The reaction of the Tory right has been – initially at least – fairly muted about her departure as home secretary. It leaves Kemi Badenoch, who is also believed to have her eye on the leadership if the Tories lose the election, as the main flag bearer of the right in the cabinet.
But by prising their grip from one of the big four offices of state, Sunak has fanned the flames of rebellion, with a big chunk of the right of the party not just angry about their woman getting the sack, but also with Cameron’s return to the frontline.
One former minister, Simon Clarke, shared a BBC Sport post about Gareth Southgate’s picks for the England football squad, writing obliquely on X: “Some controversial choices here from the manager, putting it very mildly. Never wise to lack options on the right wing – the squad risks being badly unbalanced.”
It wasn’t just the right of the Tory party that Sunak took by surprise – although the reaction elsewhere was more celebratory. One senior figure on the more moderate wing of the party, who had been privately fuming that Braverman was still in post, sent a one-word message: “Rejoice!!”
Senior No 10 advisers are hoping that sacking Braverman and bringing back Cameron – the first former prime minister since Alec Douglas-Home in 1970 to return to the cabinet – will show that Sunak can be bold and decisive and has a strong grip on his party.
Other departures – most notably Thérèse Coffey from environment, where she was criticised for a weak response to storms and floods as well as the continuing sewage scandal – and a slew of more competent figures from mid-ranking jobs creates vacancies he can fill with loyalists to secure his own position.
Government insiders hope that bringing Cameron back into the cabinet, leaving Jeremy Hunt at the Treasury and moving James Cleverly, regarded internally as a safe pair of hands, to the Home Office, will give Sunak the support he needs to rewrite the narrative.
His appointment also indicates a determined strategic tilt from Sunak towards shoring up the blue wall, with polls showing that many voters in the Tory heartlands backed the prime minister because they thought he would be a Cameron mark two.
Sunak’s difficulties in getting a grip on his government – underlined almost every time Braverman spoke – shook that faith among previously loyal voters. Cameron’s return offers them reassurance that the country can once again be a – relatively – more stable place.
Cameron started telling friends last week that he was considering a return to the frontline. He has, for the most part, stayed silent about his successor’s handling of the country. The exception was his warning last month that scrapping HS2 would give the impression the country was going in the “wrong direction”.

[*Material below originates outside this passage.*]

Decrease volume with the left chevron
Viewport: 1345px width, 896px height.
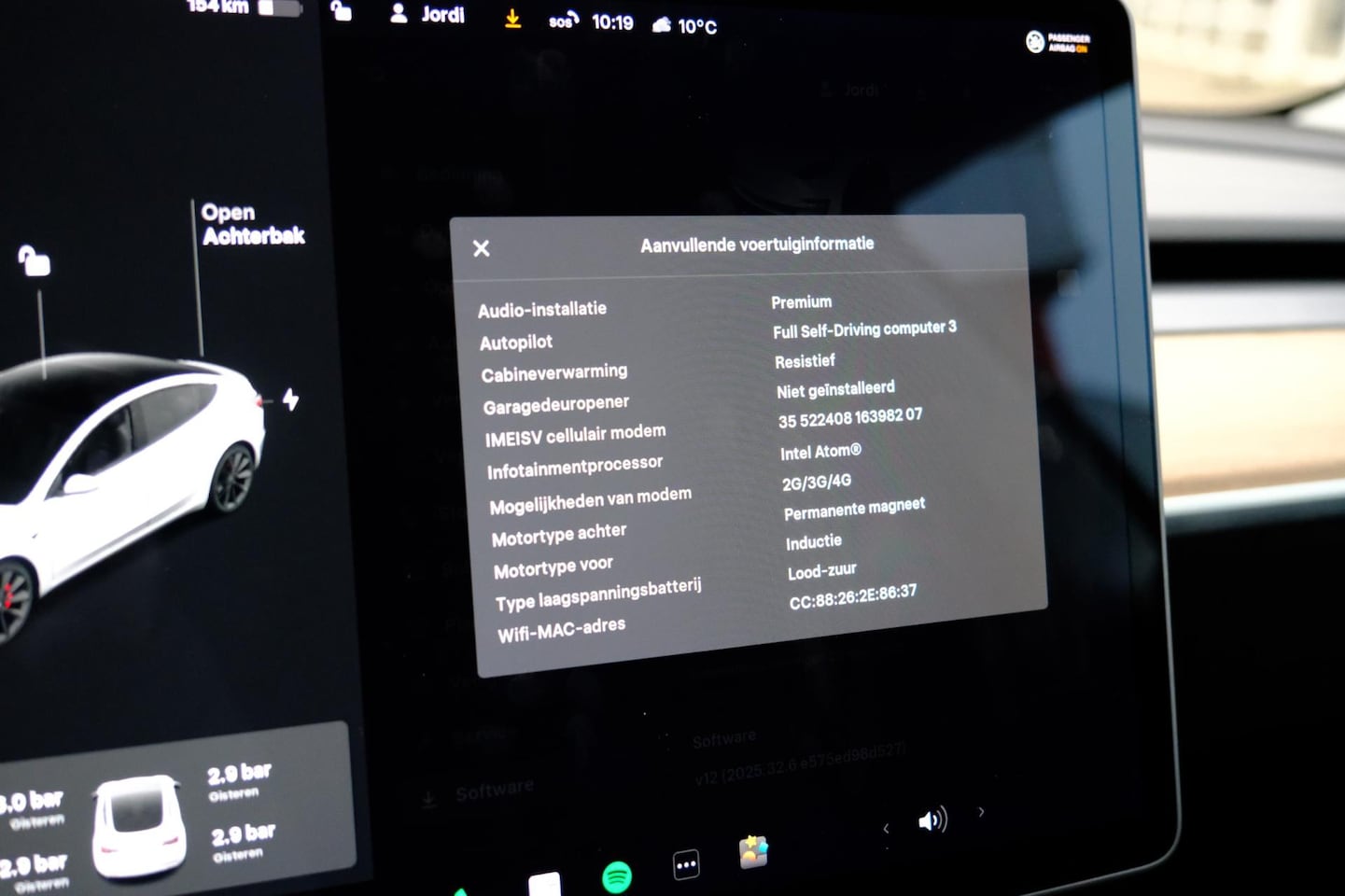click(x=886, y=828)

His allies say he is “absolutely clear” that he has a public duty to serve as foreign secretary at a time when the global order looks increasingly fragile – although his own foreign policy record was mixed, with the flawed bombing campaign in Libya, softening the UK’s stance on China, and allowing in Russian money.
They suggest that he hopes to play the role of “consigliere” in the same way that William Hague did as his foreign secretary. “The Conservatives are 20 points behind in the polls, the party is in a difficult situation. We don’t want to bequeath a devastating election defeat. David can help with that,” one said.

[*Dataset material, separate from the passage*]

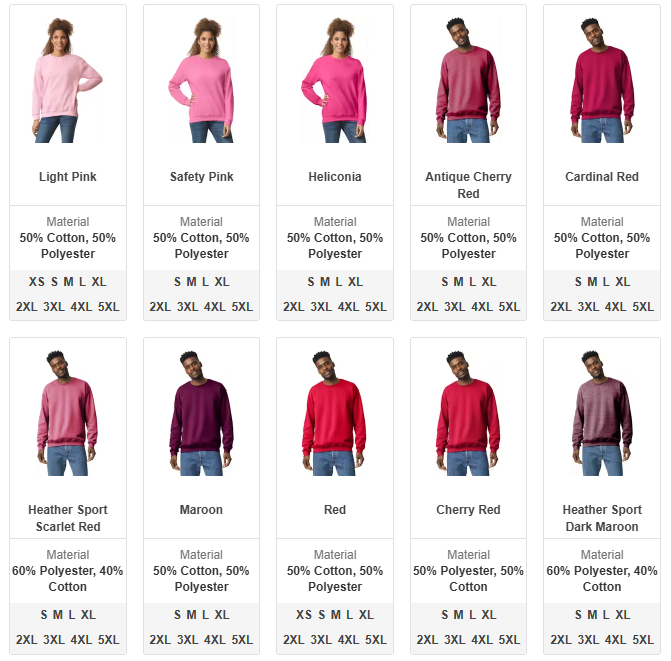Select the Heather Sport Dark Maroon photo

(602, 413)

Sunak’s appointment of Cameron is not without its risks. It comes only two years after a parliamentary inquiry found that the former prime minister had shown a “significant lack of judgment” over a lobbying campaign for a financial services company in which he held a personal economic interest, Greensill Capital, which collapsed in 2021.
And while Sunak has ditched his attempts to be the “change candidate” and reverted to his previous strategy of trying to appear serious and competent, Cameron is – for many people – a reminder of the damage that austerity and Brexit wreaked upon the country.
The big question for the prime minister remains whether, for a public that all the polls suggest have lost faith in the Conservatives as the party of government, a reminder of its more recent past will be enough to shift the dial.